What needs to be done
Please check each of these statements against the iOS networking summary, answering yes or no and quoting the words from the summary that decide it.
1. The OSI model was developed by the International Organization for Standardization.
2. The data link layer has three sub layers.
3. The network layer splits data from the transport layer into smaller units called frames.

Text shown
▽
A Brief Summary of Networking in iOS
I was reading materials regarding iOS networking and taking notes while reading, this article is a summary of all the materials I’ve read so far. It’s not a complete summary of networking or iOS, so you should not rely purely on this article to learn from scratch; However, having said this, you may find this article useful if you are already familiar with iOS and/or networking.
Basics
Security
Networking in iOS
Basics
I found it helpful to first get familiar with some networking fundamentals, imagine you are reading this article in a browser on your Linux machine, the whole networking implementation can be described by Open System Interconnection (OSI), developed by the International Organization for Standardization, which consists of 7 layers listed below.
(Is it a coincident that OSI is developed by ISO, where the 7 layers might be more understandable if one reads it in reverse order?)
- Physical: the hardware that transmits raw bit stream, e.g. Ethernet, RJ45, cables
- Data Link: at this layer, data packets are encoded into and decoded from bits, the layer manages and handles errors in the physical layer including flow control and frame synchronization. The data link layer has two sub layers:
- Media Access Control (MAC): controls how a device on the network gains data access and permission for transmitting.
- Logical Link Control (LLC): frame synchronization, flow control and error handling
- Network: this layer provides switching and routing to determine which physical path the data will take, it breaks segments of data from the transport layer into smaller units, called packets for sending, and resembles these packets on receiving device.
△
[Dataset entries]
▽
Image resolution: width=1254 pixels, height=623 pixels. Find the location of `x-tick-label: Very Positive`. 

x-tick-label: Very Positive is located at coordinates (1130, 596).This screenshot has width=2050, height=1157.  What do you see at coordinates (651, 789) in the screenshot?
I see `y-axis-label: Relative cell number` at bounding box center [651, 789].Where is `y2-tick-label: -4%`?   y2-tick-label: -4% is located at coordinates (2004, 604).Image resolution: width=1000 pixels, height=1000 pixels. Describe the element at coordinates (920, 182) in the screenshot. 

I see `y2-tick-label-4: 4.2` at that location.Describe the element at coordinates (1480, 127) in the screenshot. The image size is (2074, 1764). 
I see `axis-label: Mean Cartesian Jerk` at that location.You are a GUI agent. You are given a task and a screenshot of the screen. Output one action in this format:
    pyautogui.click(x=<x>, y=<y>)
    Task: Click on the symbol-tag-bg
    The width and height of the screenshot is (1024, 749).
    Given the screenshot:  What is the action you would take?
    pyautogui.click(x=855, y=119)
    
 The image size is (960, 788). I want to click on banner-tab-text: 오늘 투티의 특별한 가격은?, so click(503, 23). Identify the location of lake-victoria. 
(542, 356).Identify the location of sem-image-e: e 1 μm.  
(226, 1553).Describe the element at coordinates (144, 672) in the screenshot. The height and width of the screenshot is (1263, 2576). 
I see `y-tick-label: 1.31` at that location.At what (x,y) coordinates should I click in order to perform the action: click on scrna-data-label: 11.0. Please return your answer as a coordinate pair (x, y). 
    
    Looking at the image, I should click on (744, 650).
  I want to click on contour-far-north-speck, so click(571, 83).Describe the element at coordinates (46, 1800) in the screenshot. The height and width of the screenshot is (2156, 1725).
△
Solution to the exercise
1. Yes: "developed by the International Organization for Standardization"
2. No: "The data link layer has two sub layers"
3. No: "breaks segments of data from the transport layer into smaller units, called packets for sending"